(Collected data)
__________
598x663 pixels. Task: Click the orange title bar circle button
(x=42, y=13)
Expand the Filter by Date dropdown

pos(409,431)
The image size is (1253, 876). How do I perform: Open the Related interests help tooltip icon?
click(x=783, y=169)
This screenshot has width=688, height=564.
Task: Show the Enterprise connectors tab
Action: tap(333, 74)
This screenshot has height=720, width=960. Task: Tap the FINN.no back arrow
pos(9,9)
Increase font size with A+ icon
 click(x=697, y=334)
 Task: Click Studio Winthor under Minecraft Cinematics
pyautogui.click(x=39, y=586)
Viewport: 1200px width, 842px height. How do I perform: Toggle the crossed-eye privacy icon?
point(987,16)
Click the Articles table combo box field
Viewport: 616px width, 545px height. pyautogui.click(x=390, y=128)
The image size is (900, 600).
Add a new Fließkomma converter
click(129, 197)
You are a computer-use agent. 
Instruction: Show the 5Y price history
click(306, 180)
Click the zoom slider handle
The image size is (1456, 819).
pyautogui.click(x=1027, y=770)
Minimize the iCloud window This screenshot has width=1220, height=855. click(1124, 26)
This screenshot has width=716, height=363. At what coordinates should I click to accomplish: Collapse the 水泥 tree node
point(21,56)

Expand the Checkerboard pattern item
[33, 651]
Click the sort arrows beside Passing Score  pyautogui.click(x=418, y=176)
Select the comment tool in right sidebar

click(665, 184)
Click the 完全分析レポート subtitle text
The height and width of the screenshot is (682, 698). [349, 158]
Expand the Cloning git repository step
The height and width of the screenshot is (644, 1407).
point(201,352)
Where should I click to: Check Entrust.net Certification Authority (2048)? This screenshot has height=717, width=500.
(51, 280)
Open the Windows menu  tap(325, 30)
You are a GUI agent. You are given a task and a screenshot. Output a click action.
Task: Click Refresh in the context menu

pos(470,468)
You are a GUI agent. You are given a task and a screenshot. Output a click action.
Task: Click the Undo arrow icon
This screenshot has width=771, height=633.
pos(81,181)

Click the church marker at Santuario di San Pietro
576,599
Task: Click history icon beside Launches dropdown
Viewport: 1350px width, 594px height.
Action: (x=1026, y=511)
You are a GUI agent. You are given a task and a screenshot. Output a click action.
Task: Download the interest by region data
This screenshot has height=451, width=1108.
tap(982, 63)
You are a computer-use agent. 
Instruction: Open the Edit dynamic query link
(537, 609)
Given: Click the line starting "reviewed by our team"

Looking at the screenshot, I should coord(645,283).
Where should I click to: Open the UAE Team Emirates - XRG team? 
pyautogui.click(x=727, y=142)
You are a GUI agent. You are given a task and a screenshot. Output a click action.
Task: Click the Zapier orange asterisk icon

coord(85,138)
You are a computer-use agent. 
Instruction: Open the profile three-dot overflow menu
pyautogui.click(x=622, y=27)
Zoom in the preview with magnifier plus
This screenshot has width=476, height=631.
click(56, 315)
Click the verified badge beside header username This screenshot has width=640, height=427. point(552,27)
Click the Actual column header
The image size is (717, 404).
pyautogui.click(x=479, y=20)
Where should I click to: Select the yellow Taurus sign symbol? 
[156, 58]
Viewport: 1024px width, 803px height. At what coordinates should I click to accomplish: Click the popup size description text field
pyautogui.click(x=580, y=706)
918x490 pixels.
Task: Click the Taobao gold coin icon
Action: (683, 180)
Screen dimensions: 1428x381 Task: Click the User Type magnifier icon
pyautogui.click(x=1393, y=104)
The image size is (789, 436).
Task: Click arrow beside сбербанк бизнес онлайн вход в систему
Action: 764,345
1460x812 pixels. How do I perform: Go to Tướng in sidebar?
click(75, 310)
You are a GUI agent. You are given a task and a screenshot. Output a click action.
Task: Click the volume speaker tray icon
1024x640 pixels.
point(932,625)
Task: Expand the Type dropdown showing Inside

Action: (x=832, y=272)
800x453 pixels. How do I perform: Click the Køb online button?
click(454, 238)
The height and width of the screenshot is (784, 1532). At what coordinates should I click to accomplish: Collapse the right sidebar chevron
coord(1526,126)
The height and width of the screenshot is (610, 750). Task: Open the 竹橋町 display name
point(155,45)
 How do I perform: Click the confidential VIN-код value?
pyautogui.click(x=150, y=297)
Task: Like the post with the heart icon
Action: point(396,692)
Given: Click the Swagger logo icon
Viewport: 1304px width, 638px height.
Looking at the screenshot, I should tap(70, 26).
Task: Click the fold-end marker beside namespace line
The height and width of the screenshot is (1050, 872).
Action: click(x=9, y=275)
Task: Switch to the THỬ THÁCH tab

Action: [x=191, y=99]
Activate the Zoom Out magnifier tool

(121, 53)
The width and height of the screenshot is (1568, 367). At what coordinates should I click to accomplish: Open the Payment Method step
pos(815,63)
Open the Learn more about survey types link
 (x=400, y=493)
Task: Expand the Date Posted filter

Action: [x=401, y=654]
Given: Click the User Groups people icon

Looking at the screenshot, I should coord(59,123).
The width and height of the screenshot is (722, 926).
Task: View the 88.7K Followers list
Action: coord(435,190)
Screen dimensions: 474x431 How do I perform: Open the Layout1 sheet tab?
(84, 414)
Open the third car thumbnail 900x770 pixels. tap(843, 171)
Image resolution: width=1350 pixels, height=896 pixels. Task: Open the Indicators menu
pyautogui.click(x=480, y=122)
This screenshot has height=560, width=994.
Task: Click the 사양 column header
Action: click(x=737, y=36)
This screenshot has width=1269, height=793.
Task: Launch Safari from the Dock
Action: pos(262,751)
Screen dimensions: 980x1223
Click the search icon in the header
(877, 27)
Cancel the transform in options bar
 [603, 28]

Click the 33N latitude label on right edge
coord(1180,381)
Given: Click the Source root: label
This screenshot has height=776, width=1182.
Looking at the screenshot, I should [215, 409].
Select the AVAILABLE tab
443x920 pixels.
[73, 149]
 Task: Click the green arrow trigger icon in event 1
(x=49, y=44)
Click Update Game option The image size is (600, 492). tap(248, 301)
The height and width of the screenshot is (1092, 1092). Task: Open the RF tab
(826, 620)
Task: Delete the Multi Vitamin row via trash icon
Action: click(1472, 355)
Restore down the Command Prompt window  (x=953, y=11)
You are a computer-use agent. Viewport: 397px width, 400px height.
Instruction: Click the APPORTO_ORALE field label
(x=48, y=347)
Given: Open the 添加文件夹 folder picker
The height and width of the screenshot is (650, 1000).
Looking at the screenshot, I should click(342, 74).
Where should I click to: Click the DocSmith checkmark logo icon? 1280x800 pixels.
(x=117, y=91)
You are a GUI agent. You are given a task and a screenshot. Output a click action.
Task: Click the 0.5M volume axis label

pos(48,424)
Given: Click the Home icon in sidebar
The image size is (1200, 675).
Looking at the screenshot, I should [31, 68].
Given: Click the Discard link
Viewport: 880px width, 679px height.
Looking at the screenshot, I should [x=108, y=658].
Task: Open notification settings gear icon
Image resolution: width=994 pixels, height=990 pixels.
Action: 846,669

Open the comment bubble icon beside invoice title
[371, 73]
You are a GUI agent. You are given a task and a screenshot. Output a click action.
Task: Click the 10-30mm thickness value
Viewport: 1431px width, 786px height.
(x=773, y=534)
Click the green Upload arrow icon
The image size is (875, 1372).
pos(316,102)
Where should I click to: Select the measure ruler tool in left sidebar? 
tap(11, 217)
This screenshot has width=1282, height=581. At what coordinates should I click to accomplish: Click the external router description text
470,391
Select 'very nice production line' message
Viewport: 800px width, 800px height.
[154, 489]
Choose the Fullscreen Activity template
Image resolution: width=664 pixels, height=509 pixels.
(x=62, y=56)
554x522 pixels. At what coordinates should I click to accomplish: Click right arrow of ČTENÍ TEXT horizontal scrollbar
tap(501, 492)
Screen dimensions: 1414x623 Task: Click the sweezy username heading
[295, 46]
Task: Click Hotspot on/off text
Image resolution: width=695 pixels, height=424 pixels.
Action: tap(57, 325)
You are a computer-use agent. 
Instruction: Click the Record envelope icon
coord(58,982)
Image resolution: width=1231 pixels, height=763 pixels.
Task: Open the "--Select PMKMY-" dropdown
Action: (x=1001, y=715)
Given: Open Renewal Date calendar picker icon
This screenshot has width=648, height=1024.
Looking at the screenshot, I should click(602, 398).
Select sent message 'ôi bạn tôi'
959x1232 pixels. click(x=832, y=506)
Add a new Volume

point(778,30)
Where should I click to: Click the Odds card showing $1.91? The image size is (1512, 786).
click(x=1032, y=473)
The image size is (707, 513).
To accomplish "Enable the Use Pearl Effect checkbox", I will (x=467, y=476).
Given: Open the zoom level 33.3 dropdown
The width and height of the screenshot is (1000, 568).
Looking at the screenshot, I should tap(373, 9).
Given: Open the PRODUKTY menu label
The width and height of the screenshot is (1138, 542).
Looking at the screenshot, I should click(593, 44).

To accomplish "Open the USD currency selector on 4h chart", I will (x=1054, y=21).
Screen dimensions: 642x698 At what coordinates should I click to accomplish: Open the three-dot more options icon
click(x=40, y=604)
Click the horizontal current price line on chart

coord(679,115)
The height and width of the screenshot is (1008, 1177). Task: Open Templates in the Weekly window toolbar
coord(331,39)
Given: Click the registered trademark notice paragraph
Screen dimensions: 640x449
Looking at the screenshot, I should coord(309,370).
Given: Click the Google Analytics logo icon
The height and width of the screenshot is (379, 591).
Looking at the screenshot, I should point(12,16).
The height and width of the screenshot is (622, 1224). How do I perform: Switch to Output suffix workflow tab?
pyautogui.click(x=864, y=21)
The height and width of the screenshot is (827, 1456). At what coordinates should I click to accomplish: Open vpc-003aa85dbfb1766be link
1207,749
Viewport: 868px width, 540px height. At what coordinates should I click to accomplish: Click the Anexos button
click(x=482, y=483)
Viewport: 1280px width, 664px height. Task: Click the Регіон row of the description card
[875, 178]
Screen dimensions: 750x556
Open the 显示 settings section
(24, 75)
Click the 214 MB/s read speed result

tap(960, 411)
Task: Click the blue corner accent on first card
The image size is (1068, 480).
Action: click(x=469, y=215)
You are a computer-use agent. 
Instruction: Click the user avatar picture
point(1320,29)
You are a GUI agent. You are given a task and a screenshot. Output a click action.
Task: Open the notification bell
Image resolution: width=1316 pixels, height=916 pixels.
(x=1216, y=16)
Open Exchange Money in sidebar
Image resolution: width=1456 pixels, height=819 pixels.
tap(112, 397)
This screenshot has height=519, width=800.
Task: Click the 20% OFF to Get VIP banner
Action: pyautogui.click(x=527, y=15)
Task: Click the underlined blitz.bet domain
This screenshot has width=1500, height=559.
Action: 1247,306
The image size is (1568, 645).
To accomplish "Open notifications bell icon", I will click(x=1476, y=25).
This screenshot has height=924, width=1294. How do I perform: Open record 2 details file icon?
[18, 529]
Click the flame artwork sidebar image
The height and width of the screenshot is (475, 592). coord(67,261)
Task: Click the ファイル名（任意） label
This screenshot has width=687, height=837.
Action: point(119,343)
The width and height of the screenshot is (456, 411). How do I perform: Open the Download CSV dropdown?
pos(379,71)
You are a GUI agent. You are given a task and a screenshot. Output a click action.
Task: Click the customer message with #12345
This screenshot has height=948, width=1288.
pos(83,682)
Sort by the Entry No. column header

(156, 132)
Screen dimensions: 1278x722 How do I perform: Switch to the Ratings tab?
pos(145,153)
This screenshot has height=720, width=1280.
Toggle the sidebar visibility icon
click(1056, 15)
__________
_Exercise instructions:_
Filter the records for the word "picker" and show every line that has it.

_Solution to this problem:_
Given: Open the 添加文件夹 folder picker
Given: Open Renewal Date calendar picker icon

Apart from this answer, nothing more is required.